Don José, a la izquierda, su madre en el centro y un grupo de amigos y amigas
Buenos días, amigos/as: el relato siguiente es la
primera vez que lo cuento. Es totalmente real, si bien, no me parece ético
revelar el nombre ni algo que pueda identificar al hombre que quiso aprovechar
mi inocencia. Creo que fue fruto de los tiempos, de la represión etc. Por eso,
no lo he olvidado pero jamás le haría daño.
Aquella quincena primera de septiembre la pasé mal.
Por todos los medios intentaba acomodarme, pero no me resultaba fácil puesto
que las condiciones de vida, las necesidades básicas como servicio, aseo,
comidas, etc. quedaban reducidas a un mínimo que, ahora, al recordarlo, creo
que pude sobrellevar, ante todo, por mi gran vocación de maestra, acrecentada
por mi deseos de apostolado que me llevaba mucho más allá de lo estrictamente
profesional.
Los días me resultaban más llevaderos pero las
noches… ¡Qué miedo pasaba cada vez que tenía que ir al servicio, situado en el
último patio y en un gran corral donde no solo había gallinas, sino conejos y
algún que otro mulo, más cantidad de aperos del campo! Por otra parte, el citado
servicio quedaba reducido a un poyete con un agujero, algo para mi muy
complicado puesto que ni tan siquiera había puerta. Y era mucho porque pocas
casas contaba con aquel elemental wáter. Una noche, a solas, y escondida en un
rincón, lloraba en la iglesia. Alguien me descubrió: ¿qué haces aquí y por qué
lloras? –me preguntó con suma amabilidad-. La presencia de aquella persona,
para mí desconocida, me sorprendió, al tiempo que su aspecto y sobre todo su
evidente profesión me inspiró confianza. Si quieres -me dijo-, me lo puedes
contar, pero mejor salimos y damos un paseo en mi coche que lo tengo ahí, en la
puerta. Mi ingenuidad, que no podía ser más, unida a la congoja que me ahogaba,
no puso la menor resistencia, por lo que me encontré subida y en marcha con
aquel desconocido. ¿Dónde vamos? –me pregunté-. No te preocupes. Solo vamos a
alejarnos un poco de la gente para estar más tranquilos. Y así fue. Muy cerca
del lugar llamado Manantiales se detuvo. Le conté cómo deseaba volver a mi vida
religiosa y cómo mis padres, de buena posición, ignoraban mi estado. ¡Pobre
palomita presa a car en manos de algún gavilán! ¡Qué niña eres! –exclamó-.
Seguro que no conoces a los hombres y seguro que ignoras todo sobre sexualidad.
No contesté pero algo me hizo sentirme inquieta, algo que él debió percibir
porque, echándome un brazo por encima exclamo: ¡tranquila, mujer, tranquila!
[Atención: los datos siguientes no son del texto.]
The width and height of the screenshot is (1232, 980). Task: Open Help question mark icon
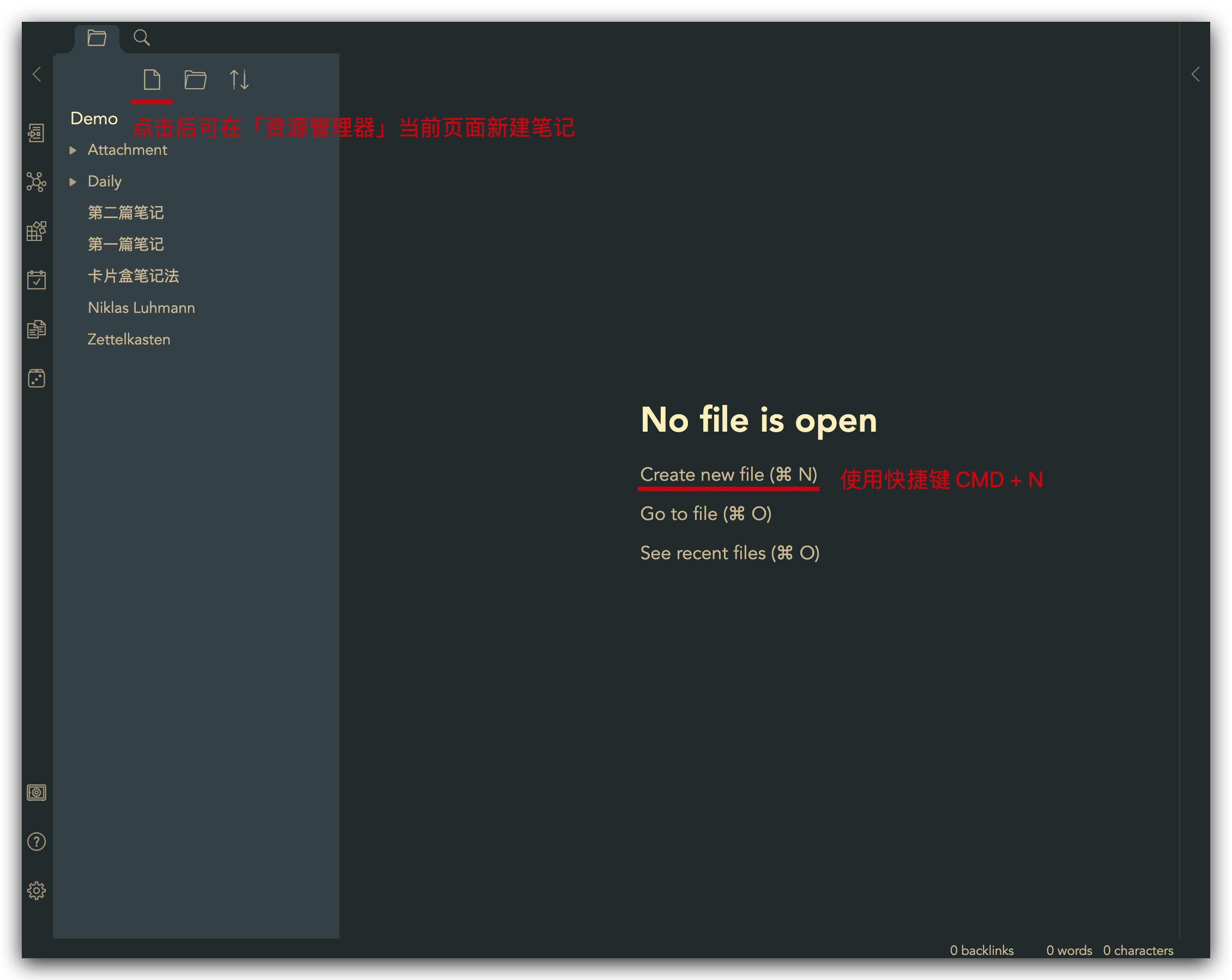36,841

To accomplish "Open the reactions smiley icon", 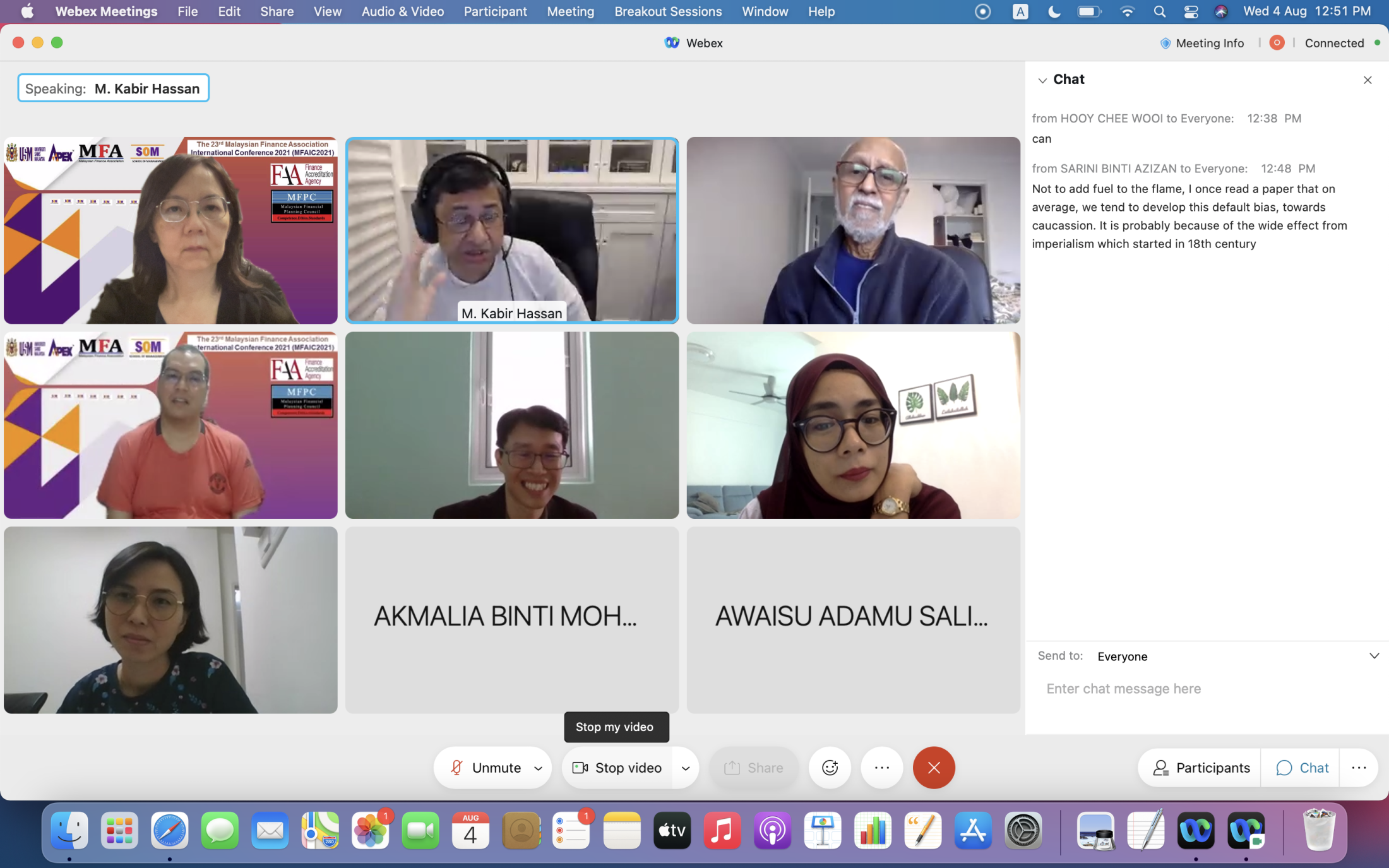I will coord(830,768).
No
obstante, voy a explicarte algo para que vayas aprendiendo. Y, sin decir más,
con evidente temblor y sudor que le caía por la frente, se me echó encima.
Sinceramente no sé explicar qué sentí, pero fue tal el horror que, de un fuerte
empujón, pude escapar y correr por aquellos campos, medio ahogándome de miedo,
creyendo que me alcanzaría con el coche, y de horror por algo que no conocía
pero que intuía iba mucho más allá de una mera explicación.
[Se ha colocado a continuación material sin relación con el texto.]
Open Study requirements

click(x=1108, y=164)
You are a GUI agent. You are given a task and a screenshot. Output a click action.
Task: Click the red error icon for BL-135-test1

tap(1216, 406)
Directamente, me dirigí a la casita de don José,
aquel cura santo de verdad. En aquella habitación, prosaico despacho, me acogió
con tal cariño y comprensión que nunca podré olvidar. Si quieres –me dijo-,
ahora mismo hacemos una denuncia; yo me encargo de ello, pero, al no haberte
visto nadie, siempre podrá decir que te asustaste, que todo es falso, etc.
Mejor que no se entere nadie; seguro que no lo vas a ver más.
Y así fue, pero ¡qué noches de delirios y miedos!
Hasta llegar la luz del día, me mantenía despierta como si pudiera aparecer y
tuviera que estar alerta. Don José, con máxima discreción, me ayudaba, me
acompañaba… Y mi escuela, mis alumnas y aquella buena me esperaba cada tarde,
acompañaba y era largos y deliciosos los paseos por aquellos campos.
Regresábamos, cuando, al caer la tarde, desde lejos las campanas, la iglesia,
la aldea, como dibujo de un bello cuento infantil, nos reclamaban.
Don José y amigos/as que me acompañaban siempre.